Forcibly displaced to surge by 6.7 mln in 2025-2026: aid group

Forcibly displaced to surge by 6.7 mln in 2025-2026: aid group

COPENHAGEN

Feb. 7, 2024, the barely displaced people who come to the Masisi territory are fleeing the clashes between the M23 and FARDC in the east of the Democratic Republic of Congo and the SADC soldiers on the road.

Wars and attacks on civilians are expected to drive 6.7 million people from their homes worldwide over the next two years, humanitarian organization the Danish Refugee Council (DRC) said Friday.

But the DRC said the "devastating" withdrawal of international aid by the United States, U.K. and Germany has left millions of vulnerable people without essential support.

"We live in an age of war and impunity, and civilians are paying the heaviest price," DRC secretary general Charlotte Slente said in a statement.

The number of displaced people worldwide was currently 122.6 million, the DRC said.

The organization said its Global Displacement Forecast showed a "staggering spike" of 4.2 million people was expected in 2025 -- the highest forecasted by DRC since 2021.

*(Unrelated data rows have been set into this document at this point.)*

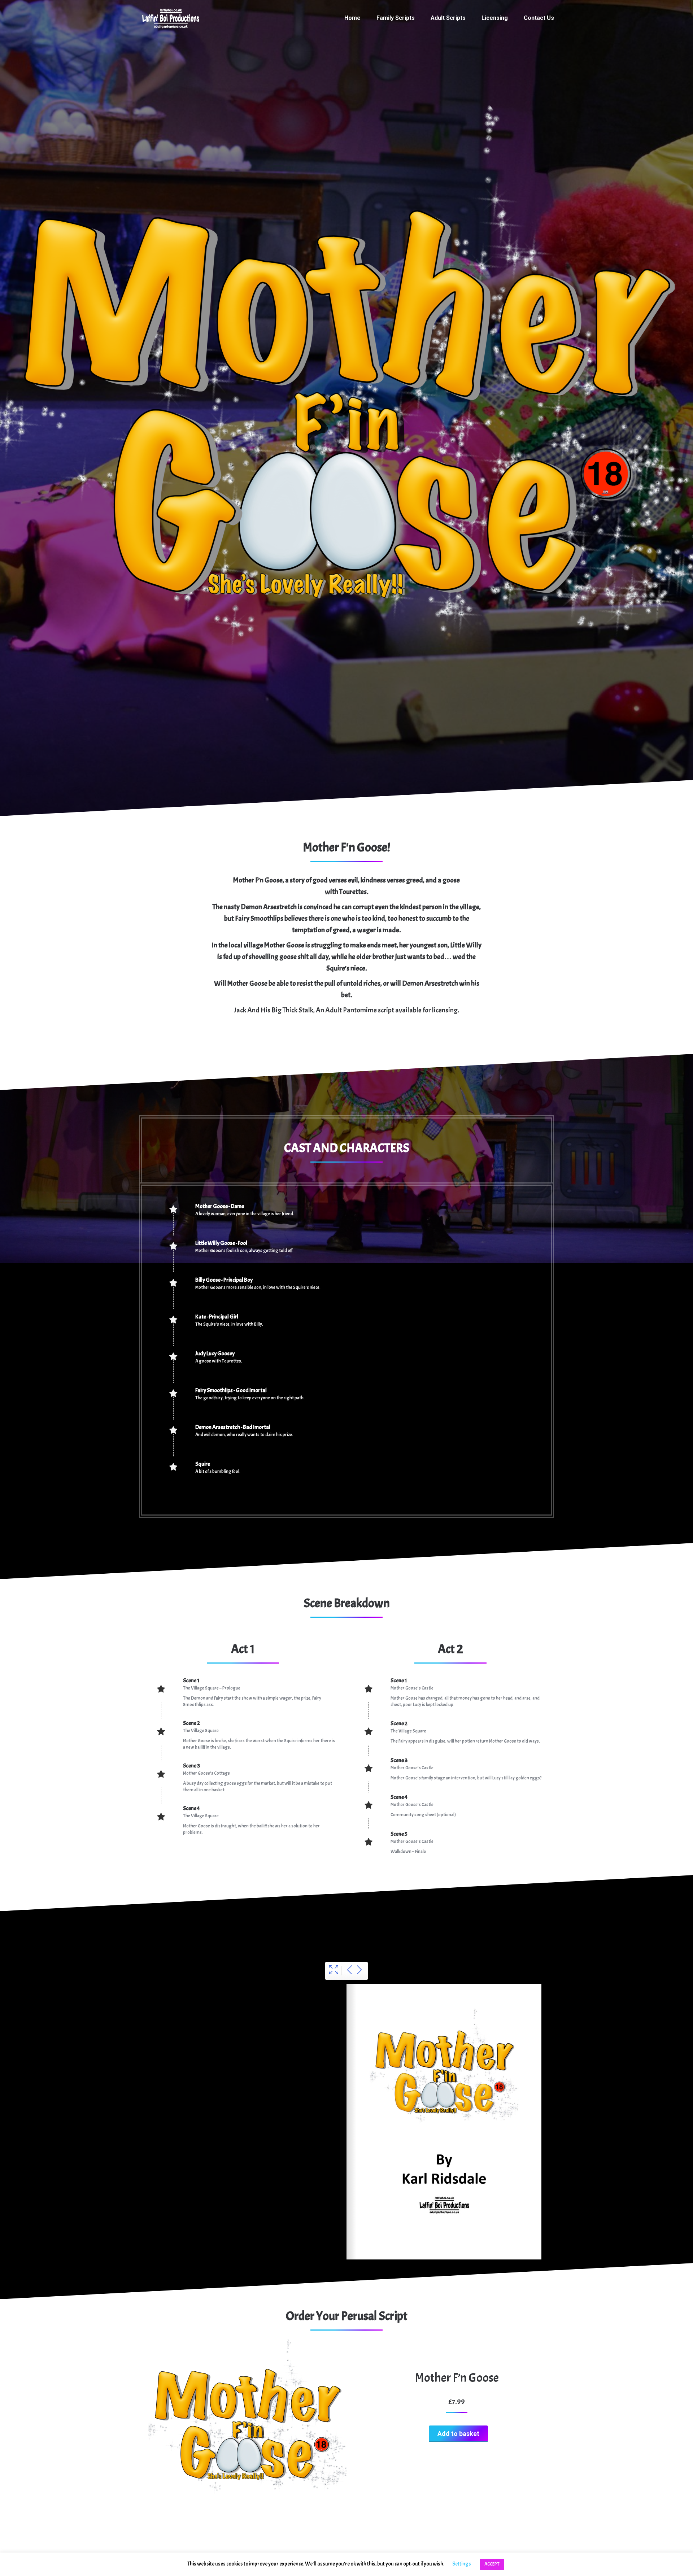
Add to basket (458, 2433)
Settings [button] (461, 2563)
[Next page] (359, 1971)
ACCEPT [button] (492, 2564)
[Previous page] (349, 1971)
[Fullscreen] (333, 1971)
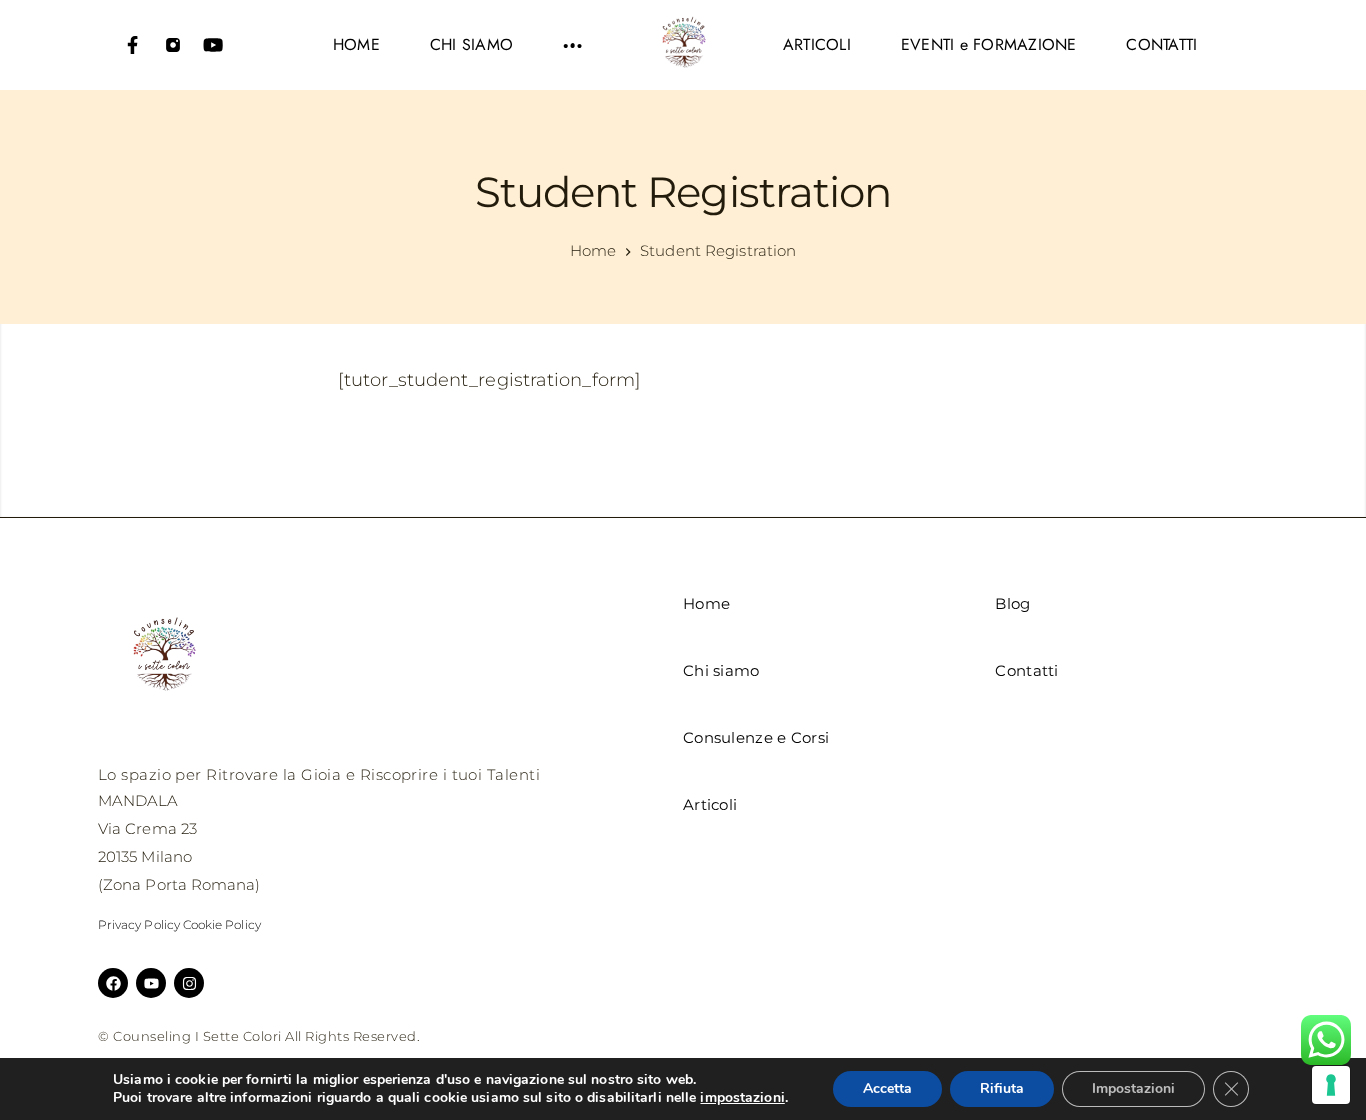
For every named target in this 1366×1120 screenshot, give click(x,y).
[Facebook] (133, 45)
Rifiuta (1002, 1088)
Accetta (887, 1088)
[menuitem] (356, 45)
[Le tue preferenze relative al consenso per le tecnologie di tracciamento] (1331, 1085)
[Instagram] (173, 45)
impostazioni (742, 1098)
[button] (573, 45)
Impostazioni (1133, 1088)
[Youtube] (213, 45)
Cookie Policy (222, 924)
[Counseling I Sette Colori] (683, 45)
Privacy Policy (139, 924)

Another 2.5 million forced displacements were expected in 2026.

Civil wars in Sudan and Myanmar will account for nearly half of all projected displacements.

Sudan - "the world's most urgent humanitarian crisis" - will account for nearly a third of new displacements, it said, noting that 12.6 million people had already been displaced inside Sudan and to neighbouring countries.

"Starvation has been used as a weapon of war, pushing the country from one catastrophic famine to another," the report said.

In Myanmar, a multi-front civil war has intensified and resulted in 3.5 million people displaced, and nearly 20 million people, or a third of the population, is in need of humanitarian assistance, DRC said.

It predicted the country would see another 1.4 million forced displacements by the end of 2026.

Afghanistan, the Democratic Republic of Congo, Syria, Yemen and Venezuela were also expected to see a surge in displacements due to armed conflict, climate change, the legacy of war, and socio-economic instability.

Of the 6.7 million people forecasted to be displaced by the end of 2026, some 70 percent will be internally displaced, DRC said.

DRC's Slente blasted US President Donald Trump's decision to cancel 83 percent of USAID's humanitarian aid programmes around the world as a "betrayal of the most vulnerable".

"We're in the middle of a global 'perfect storm': record displacement, surging needs, and devastating funding cuts," she said.

"Major donors are abandoning their duty, leaving millions to suffer. This is more than a crisis. It is a moral failure."